*TASK OBJECTIVE*
Write out the items verbatim, starting at the beginning of the items and ending at the line that contains "The width and height of the screenshot is (2420, 1512).". Include that final line.

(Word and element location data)
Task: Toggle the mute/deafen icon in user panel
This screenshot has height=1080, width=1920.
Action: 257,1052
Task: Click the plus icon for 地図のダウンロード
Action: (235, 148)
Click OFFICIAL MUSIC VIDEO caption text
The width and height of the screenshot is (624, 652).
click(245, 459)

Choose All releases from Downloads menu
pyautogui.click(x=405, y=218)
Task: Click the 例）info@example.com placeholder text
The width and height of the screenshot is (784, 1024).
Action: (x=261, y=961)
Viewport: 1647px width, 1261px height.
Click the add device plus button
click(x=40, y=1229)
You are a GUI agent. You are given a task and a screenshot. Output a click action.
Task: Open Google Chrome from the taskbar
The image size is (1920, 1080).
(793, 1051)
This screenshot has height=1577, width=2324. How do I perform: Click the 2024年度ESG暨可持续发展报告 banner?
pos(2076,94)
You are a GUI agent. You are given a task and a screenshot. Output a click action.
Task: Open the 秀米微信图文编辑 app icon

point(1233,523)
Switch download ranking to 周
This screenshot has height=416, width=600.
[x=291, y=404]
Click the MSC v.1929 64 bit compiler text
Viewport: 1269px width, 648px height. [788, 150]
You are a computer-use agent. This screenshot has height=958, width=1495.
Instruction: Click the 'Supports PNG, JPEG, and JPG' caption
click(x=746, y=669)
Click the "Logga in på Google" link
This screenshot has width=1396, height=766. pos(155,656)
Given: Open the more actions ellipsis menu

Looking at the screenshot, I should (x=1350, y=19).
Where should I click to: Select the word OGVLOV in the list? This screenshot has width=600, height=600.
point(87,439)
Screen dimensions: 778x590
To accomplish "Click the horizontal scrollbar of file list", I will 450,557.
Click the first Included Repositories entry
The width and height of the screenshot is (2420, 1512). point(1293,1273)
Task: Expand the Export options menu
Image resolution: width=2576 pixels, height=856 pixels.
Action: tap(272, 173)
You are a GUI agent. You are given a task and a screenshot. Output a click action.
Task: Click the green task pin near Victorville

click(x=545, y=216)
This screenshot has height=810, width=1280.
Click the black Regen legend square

*RESPONSE BELOW*
Task: Toggle the mute/deafen icon in user panel
This screenshot has height=1080, width=1920.
Action: 257,1052
Task: Click the plus icon for 地図のダウンロード
Action: (235, 148)
Click OFFICIAL MUSIC VIDEO caption text
The width and height of the screenshot is (624, 652).
click(245, 459)

Choose All releases from Downloads menu
pyautogui.click(x=405, y=218)
Task: Click the 例）info@example.com placeholder text
The width and height of the screenshot is (784, 1024).
Action: (x=261, y=961)
Viewport: 1647px width, 1261px height.
Click the add device plus button
click(x=40, y=1229)
You are a GUI agent. You are given a task and a screenshot. Output a click action.
Task: Open Google Chrome from the taskbar
The image size is (1920, 1080).
(793, 1051)
This screenshot has height=1577, width=2324. How do I perform: Click the 2024年度ESG暨可持续发展报告 banner?
pos(2076,94)
You are a GUI agent. You are given a task and a screenshot. Output a click action.
Task: Open the 秀米微信图文编辑 app icon

point(1233,523)
Switch download ranking to 周
This screenshot has height=416, width=600.
[x=291, y=404]
Click the MSC v.1929 64 bit compiler text
Viewport: 1269px width, 648px height. [788, 150]
You are a computer-use agent. This screenshot has height=958, width=1495.
Instruction: Click the 'Supports PNG, JPEG, and JPG' caption
click(x=746, y=669)
Click the "Logga in på Google" link
This screenshot has width=1396, height=766. pos(155,656)
Given: Open the more actions ellipsis menu

Looking at the screenshot, I should (x=1350, y=19).
Where should I click to: Select the word OGVLOV in the list? This screenshot has width=600, height=600.
point(87,439)
Screen dimensions: 778x590
To accomplish "Click the horizontal scrollbar of file list", I will 450,557.
Click the first Included Repositories entry
The width and height of the screenshot is (2420, 1512). point(1293,1273)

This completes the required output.